Abstract
Regulatory T cells, Tregs, are a subset of lymphocytes that have immunosuppressive attributes. They are elevated in blood of glioblastoma patients and within this tumor's tissue itself. Indoleamine 2,3-dioxygenase, IDO, converts tryptophan to kynurenine. IDO activity enhances Treg formation by pathways that are unknown. Experimentally, inhibition of IDO decreases Treg function and number in rodents. The common anti-viral agent acyclovir inhibits IDO. Acyclovir may thereby decrease Treg function in glioblastoma. If it can be confirmed that Treg counts are elevated in glioblastoma patients' tumor tissue, and if we can document acyclovir's lowering of tissue Treg counts by a small trial of acyclovir in pre-operative glioblastoma patients, a trial of acyclovir effect on survival should be done given the current poor prognosis of glioblastoma and the well-established safety and low side effect burden of acyclovir.
Highlights
Glioblastoma constitutes about half of all primary brain tumors and has a median survival time of 10 to 18 months with current standard treatment of maximal primary resection, irradiation, and temozolomide [1,2]

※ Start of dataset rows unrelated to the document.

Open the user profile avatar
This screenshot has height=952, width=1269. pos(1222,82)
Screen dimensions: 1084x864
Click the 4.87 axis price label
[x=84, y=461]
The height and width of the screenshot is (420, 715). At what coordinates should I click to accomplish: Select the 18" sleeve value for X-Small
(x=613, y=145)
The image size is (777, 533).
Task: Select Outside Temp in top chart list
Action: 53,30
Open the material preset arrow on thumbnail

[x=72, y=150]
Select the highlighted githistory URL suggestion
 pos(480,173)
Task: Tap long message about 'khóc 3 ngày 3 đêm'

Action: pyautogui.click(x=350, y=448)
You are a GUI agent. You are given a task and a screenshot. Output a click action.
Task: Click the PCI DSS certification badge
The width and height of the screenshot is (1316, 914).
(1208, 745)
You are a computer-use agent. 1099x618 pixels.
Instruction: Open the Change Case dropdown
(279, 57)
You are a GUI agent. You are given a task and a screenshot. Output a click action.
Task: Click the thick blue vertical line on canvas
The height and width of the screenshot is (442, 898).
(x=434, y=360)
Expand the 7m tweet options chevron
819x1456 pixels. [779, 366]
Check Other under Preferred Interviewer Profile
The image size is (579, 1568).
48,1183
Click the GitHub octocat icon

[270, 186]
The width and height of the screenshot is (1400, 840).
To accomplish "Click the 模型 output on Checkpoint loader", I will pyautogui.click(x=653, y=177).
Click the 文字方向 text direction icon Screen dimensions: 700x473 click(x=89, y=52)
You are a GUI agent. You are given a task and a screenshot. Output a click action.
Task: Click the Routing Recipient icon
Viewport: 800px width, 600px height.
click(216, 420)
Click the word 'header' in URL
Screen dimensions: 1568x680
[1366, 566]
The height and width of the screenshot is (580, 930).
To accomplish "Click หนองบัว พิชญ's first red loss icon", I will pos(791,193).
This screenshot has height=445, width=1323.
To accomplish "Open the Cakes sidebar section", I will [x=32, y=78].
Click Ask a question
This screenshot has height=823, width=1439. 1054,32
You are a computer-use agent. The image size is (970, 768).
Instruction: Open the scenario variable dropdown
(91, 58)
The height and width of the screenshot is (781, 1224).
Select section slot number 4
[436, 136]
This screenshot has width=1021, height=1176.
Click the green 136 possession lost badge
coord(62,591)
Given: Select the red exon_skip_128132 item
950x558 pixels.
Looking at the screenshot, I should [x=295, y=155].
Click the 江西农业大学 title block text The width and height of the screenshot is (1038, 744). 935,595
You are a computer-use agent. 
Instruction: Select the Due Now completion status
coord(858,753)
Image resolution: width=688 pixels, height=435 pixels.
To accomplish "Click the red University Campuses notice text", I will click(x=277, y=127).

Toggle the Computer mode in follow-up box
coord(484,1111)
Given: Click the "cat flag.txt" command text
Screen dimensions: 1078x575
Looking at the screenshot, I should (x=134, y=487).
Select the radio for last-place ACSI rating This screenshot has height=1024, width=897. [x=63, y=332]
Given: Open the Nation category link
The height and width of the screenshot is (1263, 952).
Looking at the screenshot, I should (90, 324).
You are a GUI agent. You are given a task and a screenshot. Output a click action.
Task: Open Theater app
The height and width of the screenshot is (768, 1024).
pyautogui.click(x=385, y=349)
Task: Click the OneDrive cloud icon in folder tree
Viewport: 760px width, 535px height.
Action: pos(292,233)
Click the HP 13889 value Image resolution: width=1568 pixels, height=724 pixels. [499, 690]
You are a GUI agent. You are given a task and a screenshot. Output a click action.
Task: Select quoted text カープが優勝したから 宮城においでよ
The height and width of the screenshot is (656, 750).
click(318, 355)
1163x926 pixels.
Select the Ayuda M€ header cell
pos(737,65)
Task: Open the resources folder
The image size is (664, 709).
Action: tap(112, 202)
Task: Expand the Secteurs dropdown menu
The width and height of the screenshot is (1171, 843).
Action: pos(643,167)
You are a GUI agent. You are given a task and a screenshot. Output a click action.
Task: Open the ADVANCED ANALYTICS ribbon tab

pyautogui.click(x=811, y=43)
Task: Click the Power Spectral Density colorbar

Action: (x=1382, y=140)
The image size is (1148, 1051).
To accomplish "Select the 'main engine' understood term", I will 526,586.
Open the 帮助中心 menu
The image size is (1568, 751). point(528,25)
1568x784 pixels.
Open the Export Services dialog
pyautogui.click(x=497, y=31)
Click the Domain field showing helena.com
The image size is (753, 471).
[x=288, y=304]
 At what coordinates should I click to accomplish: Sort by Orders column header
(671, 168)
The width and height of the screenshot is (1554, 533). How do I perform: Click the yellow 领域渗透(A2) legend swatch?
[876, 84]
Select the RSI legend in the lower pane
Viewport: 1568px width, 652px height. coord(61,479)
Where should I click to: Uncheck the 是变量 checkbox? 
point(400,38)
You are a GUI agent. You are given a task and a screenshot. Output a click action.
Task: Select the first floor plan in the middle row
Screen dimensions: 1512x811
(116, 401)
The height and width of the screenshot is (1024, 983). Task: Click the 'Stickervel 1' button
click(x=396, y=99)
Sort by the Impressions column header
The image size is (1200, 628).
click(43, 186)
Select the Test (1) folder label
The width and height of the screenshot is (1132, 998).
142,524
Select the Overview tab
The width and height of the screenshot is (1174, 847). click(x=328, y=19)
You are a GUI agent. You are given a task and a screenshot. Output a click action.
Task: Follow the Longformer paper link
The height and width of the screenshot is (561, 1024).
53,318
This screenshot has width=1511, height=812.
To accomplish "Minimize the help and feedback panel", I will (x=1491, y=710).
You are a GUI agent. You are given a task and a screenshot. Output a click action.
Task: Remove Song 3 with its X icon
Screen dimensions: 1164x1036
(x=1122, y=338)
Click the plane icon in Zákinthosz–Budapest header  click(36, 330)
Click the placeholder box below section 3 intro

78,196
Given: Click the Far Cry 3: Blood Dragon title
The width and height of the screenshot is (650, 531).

In the effort to find better treatments we reviewed past research on immunosuppressive lymphocytes in glioblastoma and looked for data that might indicate a clinically realizable path using currently available drugs to inhibit immunosuppressive lymphocytes
Since TDO is stimulated by cortisol and other adrenal corticosteroids [30] we suggest that one mechanism underlying stress-related Herpes labialis outbreaks is increased activity of TDO, which upregulates Treg activity
Summary
Glioblastoma constitutes about half of all primary brain tumors and has a median survival time of 10 to 18 months with current standard treatment of maximal primary resection, irradiation, and temozolomide [1,2]. Acyclovir may prolong survival of glioblastoma patients via its inhibition of thymidine kinase, which is expressed by CMV-infected cells Another antiviral agent, gancyclovir, is marginally more efficient than acyclovir against CMV and may be interesting to test as adjunct to current glioblastoma protocol, its inhibitory activity against IDO remains unknown. In accordance with our hypothesis of induction of IDO and recruitment of Tregs, a case study of a glioblastoma patient has described the development of a strong CMV-specific T cell response elicited by treatment with autologous tumor lysate-pulsed DCs [50]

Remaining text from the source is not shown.